Minister of Education, Youth, Sport and Culture
- In office 22 February 2015 – 2022?
- Prime Minister: Timothy Harris

Personal details
- Born: Shawn Kenneth Richards 8 December 1972 (age 53)
- Party: People's Action Movement
- Education: Cleveland State University, University of the Virgin Islands

= Shawn Richards =

Saint Kitts and Nevis politician (born 1972)

Shawn Kenneth Richards (born 8 December 1972) is a Kittitian politician serving as leader of the People's Action Movement (PAM) and as a member of the National Assembly. He served as Deputy Prime Minister of Saint Kitts and Nevis from 2015 to 2022 in the Team Unity government.

==Political career==
Richards was first elected as a member of the National Assembly of Saint Kitts and Nevis for the St Christopher #5 constituency in the 2010 election, and was re-elected at the 2015, 2020, and 2022 elections.
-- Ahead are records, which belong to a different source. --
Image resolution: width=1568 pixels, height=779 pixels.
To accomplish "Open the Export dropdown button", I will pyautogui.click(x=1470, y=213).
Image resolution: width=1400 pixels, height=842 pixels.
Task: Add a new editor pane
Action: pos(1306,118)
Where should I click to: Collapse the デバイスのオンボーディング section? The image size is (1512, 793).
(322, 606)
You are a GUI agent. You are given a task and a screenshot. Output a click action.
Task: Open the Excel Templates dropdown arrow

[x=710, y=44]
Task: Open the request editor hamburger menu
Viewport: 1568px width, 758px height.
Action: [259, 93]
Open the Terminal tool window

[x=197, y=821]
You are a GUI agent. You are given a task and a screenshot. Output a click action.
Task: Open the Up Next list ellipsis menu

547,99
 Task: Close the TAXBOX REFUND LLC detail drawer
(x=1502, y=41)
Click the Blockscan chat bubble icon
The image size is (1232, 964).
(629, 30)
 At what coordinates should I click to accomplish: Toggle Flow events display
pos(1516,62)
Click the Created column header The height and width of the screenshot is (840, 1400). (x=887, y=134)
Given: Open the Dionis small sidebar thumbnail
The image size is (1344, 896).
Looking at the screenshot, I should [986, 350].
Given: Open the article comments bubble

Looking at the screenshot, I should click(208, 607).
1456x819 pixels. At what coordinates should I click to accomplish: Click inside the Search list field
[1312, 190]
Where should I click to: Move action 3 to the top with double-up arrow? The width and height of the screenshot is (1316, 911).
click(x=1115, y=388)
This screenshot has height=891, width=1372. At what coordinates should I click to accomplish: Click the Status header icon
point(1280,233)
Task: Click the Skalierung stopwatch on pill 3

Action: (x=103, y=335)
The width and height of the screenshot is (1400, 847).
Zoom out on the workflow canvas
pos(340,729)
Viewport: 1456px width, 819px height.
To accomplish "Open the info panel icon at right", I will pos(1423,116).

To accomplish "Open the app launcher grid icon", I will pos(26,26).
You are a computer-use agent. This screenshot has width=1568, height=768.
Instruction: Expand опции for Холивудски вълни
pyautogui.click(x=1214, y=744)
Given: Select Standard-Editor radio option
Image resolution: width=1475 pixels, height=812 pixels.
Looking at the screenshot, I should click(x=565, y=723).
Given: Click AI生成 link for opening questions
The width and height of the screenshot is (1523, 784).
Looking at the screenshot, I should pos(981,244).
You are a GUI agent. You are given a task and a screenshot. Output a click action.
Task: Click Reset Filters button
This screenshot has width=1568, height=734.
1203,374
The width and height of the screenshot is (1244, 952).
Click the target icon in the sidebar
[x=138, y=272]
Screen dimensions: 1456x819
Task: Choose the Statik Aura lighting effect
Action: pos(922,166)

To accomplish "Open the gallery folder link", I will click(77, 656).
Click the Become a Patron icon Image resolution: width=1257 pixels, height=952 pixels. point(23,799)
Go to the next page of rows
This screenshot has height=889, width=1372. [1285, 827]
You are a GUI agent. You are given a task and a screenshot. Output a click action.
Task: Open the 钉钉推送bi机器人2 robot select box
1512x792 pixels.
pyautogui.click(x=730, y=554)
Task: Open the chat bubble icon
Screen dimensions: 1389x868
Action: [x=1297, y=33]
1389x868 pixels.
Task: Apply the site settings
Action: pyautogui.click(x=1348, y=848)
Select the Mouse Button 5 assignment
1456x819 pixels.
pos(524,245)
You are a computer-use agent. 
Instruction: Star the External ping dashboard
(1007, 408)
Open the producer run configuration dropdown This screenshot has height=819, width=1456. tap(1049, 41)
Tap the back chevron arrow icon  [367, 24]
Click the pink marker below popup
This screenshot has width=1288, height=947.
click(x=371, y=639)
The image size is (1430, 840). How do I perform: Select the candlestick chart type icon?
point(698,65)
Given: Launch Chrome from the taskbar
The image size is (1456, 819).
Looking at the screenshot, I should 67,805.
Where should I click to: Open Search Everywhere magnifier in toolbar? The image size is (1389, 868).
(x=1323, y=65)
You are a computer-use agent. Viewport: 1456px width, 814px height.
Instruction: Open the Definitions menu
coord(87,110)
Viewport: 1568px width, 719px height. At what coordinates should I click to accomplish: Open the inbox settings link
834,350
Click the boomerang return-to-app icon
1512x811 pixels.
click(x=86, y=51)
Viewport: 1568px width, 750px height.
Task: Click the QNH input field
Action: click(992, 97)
In 2012, he became leader of PAM.

Richards was the Deputy Prime Minister of Saint Kitts and Nevis from 2015 until 2022, when he was fired by Timothy Harris upon the collapse of the Team Unity alliance. In 2024, he stepped down as leader of PAM, and was succeeded by Natasha Grey-Brookes. In September 2026, Richards returned as PAM's leader following the resignation of Grey-Brookes as leader.

==Other activities==
Richards completed his higher education in the United States at Cleveland State University and then the University of the Virgin Islands. He qualified as a Certified Public Accountant in 2002 and worked as an auditor in Saint Kitts and Nevis. He renounced his American citizenship in 2009 during the debate on the National Assembly Elections (Amendment) Bill, which barred dual citizens from standing for election.